From the Wall Street Journal:

He (the judge) ordered GMAC Mortgage, a unit of Ally Financial Inc., to pay the $8,000 fee of the Jacksons’ attorney after finding GMAC had filed false testimony, an affidavit in which a document signer, Margie Kwiatanowski, said she had personal knowledge of the details of loans such as the Jacksons’. GMAC declined to make Ms. Kwiatanowski available for an interview.

The judge also ordered GMAC to confirm that it had changed its policies to make sure anyone signing a document on its behalf read and fully understood the instrument. “Do not sign unless you have that comfort level,” a GMAC memo then advised employees. “Do not sign verifications on court pleading documents unless you have independently checked the facts.”

GMAC, which serviced the Jacksons’ loan but didn’t hold the mortgage, said: “As a servicer we try to avoid foreclosure whenever possible and work with the borrower on forbearance and home-preservation options before pursuing foreclosure.” The firm wouldn’t comment on cases still to be litigated.

GMAC also said it is reviewing all mortgages it services to make sure documents are properly prepared. It has never re-filed the case involving the Jacksons’ house.

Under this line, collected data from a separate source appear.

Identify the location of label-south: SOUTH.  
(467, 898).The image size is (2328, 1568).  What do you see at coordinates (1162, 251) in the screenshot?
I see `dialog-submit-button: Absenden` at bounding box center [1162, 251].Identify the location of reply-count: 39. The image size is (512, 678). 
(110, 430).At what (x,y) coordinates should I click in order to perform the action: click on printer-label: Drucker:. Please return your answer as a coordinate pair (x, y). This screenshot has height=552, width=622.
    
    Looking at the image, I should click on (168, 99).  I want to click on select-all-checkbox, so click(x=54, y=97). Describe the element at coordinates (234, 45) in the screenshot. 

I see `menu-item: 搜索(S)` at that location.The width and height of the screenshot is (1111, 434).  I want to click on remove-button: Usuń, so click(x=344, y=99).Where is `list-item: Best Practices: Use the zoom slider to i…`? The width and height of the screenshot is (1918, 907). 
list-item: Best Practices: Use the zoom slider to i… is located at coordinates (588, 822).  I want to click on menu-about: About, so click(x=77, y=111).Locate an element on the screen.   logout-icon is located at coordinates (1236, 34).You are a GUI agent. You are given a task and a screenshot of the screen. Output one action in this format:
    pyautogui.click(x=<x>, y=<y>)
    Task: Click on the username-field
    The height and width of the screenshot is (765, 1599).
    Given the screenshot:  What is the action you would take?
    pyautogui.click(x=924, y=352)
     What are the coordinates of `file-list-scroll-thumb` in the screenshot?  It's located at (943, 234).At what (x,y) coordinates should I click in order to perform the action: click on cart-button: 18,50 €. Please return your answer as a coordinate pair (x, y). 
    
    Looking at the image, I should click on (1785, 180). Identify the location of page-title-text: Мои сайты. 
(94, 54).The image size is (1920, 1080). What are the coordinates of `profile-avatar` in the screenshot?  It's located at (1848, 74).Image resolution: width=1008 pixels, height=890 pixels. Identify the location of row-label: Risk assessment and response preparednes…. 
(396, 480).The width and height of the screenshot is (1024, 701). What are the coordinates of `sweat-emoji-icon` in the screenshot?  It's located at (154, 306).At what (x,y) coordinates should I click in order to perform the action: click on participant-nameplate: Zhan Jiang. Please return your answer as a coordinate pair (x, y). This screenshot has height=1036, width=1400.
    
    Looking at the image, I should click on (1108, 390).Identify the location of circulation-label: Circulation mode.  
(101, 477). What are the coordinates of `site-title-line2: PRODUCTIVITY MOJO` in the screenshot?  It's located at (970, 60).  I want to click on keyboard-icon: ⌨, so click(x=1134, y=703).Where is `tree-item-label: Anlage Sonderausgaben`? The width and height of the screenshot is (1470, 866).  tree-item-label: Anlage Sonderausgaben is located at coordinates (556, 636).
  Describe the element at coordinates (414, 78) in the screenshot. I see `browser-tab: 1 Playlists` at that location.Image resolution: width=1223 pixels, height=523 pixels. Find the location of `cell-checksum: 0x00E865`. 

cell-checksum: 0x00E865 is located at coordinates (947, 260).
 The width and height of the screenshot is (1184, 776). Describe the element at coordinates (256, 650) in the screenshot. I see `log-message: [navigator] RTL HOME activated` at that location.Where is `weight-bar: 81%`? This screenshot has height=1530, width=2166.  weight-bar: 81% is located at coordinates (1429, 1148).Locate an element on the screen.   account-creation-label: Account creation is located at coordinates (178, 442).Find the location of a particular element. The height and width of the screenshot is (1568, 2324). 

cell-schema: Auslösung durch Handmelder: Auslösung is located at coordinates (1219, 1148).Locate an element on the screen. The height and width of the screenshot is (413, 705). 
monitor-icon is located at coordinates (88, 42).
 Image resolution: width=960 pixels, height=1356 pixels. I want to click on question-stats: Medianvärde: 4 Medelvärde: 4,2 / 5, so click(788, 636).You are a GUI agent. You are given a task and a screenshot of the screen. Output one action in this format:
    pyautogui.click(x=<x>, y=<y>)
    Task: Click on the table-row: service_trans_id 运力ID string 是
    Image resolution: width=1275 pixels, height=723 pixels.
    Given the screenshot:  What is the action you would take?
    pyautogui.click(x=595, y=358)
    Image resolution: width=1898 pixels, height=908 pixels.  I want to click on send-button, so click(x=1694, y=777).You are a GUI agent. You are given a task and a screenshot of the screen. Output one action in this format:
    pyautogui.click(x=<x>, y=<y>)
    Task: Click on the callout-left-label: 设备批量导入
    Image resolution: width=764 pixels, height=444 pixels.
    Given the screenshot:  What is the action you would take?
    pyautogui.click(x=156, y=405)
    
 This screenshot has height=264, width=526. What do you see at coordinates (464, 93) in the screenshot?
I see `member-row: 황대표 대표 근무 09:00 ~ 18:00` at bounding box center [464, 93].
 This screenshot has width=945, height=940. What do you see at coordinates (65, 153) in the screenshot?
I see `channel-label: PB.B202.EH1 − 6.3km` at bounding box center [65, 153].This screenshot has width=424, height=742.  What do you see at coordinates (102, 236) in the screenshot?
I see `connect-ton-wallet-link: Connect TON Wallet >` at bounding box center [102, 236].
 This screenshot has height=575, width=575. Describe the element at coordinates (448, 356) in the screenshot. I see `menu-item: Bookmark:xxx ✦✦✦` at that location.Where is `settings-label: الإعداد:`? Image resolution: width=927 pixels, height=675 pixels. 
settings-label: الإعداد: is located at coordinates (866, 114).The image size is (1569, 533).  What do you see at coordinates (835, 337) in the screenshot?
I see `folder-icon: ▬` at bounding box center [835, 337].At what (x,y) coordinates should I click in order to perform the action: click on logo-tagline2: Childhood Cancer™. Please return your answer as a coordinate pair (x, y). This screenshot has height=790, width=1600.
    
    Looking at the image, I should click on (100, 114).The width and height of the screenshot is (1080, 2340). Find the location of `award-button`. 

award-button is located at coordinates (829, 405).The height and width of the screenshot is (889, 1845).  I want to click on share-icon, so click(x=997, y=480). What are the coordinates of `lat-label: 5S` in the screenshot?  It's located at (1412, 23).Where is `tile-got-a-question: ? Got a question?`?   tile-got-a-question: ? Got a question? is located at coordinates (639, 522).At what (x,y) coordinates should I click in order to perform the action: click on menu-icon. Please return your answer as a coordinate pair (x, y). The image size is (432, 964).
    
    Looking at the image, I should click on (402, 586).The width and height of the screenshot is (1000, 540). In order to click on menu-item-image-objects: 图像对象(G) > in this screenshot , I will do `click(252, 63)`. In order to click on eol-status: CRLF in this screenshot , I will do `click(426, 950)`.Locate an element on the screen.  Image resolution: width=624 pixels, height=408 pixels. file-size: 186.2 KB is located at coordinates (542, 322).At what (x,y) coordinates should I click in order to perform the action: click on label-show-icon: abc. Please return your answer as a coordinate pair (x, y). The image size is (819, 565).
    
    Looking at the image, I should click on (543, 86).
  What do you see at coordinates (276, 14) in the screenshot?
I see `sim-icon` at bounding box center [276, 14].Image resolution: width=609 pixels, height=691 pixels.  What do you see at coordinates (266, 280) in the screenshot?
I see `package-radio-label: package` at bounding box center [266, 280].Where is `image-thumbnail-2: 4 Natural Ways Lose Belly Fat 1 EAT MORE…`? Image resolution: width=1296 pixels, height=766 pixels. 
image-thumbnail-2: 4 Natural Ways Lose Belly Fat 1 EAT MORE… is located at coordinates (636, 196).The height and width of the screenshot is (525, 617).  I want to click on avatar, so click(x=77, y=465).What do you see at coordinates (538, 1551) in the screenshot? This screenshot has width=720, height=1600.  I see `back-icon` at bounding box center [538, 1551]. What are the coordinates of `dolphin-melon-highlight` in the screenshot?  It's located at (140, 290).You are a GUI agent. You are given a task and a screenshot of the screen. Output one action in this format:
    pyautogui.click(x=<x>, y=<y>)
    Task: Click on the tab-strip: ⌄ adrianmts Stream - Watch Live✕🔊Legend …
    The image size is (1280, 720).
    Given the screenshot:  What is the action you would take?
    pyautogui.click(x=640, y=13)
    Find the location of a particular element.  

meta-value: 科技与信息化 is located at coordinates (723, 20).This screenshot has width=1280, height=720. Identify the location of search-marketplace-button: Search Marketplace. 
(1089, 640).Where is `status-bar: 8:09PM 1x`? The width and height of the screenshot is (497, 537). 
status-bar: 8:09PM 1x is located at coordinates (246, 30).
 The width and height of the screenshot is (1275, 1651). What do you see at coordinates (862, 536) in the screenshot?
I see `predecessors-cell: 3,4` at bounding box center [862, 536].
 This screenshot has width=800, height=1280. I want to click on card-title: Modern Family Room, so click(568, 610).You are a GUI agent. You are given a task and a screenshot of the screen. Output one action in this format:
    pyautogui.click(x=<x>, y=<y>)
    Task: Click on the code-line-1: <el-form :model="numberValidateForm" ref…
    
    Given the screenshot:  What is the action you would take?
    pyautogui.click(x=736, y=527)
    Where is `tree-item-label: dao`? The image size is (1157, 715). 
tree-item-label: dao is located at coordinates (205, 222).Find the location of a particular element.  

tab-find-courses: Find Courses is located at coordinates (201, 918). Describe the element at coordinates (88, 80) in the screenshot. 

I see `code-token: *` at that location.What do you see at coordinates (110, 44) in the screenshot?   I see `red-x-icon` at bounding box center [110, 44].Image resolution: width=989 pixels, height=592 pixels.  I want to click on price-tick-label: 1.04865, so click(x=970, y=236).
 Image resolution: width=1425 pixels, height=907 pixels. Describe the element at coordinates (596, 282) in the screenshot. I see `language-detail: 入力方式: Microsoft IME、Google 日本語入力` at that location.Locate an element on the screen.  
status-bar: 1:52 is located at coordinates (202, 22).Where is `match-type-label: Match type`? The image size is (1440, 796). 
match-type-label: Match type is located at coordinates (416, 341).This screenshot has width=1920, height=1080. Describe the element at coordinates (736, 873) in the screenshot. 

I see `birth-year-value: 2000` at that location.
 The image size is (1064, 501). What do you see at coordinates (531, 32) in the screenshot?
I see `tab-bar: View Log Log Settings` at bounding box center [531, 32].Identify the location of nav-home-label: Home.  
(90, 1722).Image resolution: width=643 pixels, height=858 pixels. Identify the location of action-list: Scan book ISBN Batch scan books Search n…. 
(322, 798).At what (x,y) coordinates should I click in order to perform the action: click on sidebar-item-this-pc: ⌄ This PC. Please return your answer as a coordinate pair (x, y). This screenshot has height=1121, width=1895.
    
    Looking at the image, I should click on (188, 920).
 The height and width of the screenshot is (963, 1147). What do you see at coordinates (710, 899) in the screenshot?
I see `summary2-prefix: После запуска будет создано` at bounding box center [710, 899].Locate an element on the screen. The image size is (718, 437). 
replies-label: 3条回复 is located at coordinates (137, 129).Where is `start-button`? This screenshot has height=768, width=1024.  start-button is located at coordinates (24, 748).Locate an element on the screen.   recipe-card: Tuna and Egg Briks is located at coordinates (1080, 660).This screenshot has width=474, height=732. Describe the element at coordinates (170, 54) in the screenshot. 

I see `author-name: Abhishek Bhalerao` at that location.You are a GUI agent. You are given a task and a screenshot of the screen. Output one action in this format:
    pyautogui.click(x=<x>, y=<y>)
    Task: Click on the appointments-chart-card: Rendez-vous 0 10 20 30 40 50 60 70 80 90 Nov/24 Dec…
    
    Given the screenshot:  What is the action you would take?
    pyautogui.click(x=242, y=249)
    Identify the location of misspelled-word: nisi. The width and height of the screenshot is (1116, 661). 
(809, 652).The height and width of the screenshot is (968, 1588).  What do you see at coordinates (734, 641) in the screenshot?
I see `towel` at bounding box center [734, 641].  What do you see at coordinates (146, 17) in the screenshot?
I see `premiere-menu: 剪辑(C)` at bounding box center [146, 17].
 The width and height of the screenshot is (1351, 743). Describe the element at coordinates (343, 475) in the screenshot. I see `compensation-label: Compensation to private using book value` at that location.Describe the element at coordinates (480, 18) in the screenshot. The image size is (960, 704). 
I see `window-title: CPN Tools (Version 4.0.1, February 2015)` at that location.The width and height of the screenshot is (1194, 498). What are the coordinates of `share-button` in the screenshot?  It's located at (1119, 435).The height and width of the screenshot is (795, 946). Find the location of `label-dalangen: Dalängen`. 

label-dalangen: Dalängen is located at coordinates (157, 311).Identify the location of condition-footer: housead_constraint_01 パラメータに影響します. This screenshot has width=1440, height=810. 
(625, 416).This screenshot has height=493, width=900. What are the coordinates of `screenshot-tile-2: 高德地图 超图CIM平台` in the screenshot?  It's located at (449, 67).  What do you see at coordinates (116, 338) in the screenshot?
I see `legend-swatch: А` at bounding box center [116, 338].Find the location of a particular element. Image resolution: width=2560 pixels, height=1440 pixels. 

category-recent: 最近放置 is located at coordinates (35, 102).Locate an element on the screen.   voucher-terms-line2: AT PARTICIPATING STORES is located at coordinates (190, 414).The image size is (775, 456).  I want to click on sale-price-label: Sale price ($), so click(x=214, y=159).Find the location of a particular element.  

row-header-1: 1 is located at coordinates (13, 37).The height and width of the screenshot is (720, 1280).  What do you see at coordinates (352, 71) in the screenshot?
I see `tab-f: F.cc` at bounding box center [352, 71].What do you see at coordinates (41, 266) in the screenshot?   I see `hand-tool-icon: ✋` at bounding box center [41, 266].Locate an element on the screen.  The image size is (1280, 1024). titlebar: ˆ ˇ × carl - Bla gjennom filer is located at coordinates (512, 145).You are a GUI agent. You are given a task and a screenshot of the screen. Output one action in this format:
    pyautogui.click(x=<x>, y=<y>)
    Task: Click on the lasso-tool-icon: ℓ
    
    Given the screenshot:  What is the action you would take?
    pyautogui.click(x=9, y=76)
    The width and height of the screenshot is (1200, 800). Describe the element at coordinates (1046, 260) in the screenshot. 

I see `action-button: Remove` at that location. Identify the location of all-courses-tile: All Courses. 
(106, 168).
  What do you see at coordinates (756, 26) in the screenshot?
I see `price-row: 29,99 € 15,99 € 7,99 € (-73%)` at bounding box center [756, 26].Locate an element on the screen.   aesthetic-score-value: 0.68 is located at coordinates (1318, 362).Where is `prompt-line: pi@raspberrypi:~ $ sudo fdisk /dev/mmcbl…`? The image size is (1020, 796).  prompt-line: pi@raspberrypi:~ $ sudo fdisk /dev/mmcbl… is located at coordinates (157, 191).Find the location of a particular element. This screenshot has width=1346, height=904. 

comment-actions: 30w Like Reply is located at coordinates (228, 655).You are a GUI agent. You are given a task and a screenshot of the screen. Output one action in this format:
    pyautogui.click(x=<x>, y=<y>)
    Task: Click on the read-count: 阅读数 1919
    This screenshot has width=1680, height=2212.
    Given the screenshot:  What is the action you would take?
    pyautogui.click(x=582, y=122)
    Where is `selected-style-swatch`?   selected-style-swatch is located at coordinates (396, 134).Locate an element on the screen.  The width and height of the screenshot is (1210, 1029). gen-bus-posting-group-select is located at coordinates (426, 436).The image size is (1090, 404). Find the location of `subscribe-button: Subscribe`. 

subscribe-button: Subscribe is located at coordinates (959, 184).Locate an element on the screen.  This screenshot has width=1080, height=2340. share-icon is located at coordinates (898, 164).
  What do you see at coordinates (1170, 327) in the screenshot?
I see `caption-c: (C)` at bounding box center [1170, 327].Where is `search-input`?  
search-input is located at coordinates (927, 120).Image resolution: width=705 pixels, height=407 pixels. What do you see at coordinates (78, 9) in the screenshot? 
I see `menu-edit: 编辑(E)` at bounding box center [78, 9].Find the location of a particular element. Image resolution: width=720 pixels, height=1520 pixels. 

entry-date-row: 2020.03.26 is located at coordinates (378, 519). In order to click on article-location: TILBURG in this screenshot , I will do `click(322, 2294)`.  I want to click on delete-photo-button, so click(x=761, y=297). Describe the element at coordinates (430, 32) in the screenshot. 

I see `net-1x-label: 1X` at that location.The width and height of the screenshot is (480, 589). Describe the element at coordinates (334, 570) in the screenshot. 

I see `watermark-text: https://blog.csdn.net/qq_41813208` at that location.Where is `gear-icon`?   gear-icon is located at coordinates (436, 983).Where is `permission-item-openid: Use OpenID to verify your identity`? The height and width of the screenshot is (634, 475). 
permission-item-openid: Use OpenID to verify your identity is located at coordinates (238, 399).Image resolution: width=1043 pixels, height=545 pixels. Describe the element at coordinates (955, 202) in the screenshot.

The Jacksons, still living there, are seeking a settlement. “What we want to do is to take the foreclosure off the credit report and dissolve it completely, so we can refinance the home and start over,” said Ms. Jackson, 57.

Read the whole article.  If anyone is so foolish (Barry Ritholtz?) as to think the desired remedy for a faulty affidavit filed in court is a corrected affidavit, this piece detailing several of the first cases to start the wave of fraudclosure should wake them up to what is really going on.

In each case, the borrowers are still in the house, years after having ceased paying.  And the Jackson’s case (the example, above) says it all–they want to wipe the slate clean, and get a new mortgage.  Well, of course they do. 

I wish someone could tell me how the filing of a faulty affidavit, stating in error that you reviewed a mortgage file when you didn’t, has anything substantive to do with the relationship of borrower to lender?  Does if matter if the affidavit stating the file had been reviewed is false if the information in the file is correct? 

Nowhere in any of the cases in this article is the substantive information in the relationship between the borrower and lender questioned.  Just whether a file had been properly reviewed or not.  Isn’t the purpose of a proper review to ascertain whether the file has errors?  If  the file turns out not to have any errors, then how does it matter what an affidavit about its review says?

But in actuality, this whole fraudclosure scam is simply using lawyers and the court system to facilitate getting property from the hands of the party that values it less (the banks) and into the hands of the party that values it most (the foreclosee).  People put a premium on the places where they live, beyond just their market values.  Banks do not.  Homes are more highly valued than are simply houses.  Lawyers understand this, and are facilitating the transfer of property interests from the bank to the borrower.  So long as the cost of the lawyers is lower than the difference between the bank’s and the borrower’s valuation of the premises, the transaction will proceed.  The Coase Theorem tells us this.

But I think banks would do better to just renegotiate the loan directly with the homeowner, and let them continue to live there.  Getting something is better than nothing, and nothing, or less, will be the bank’s return on a great many of these fraudclosure cases.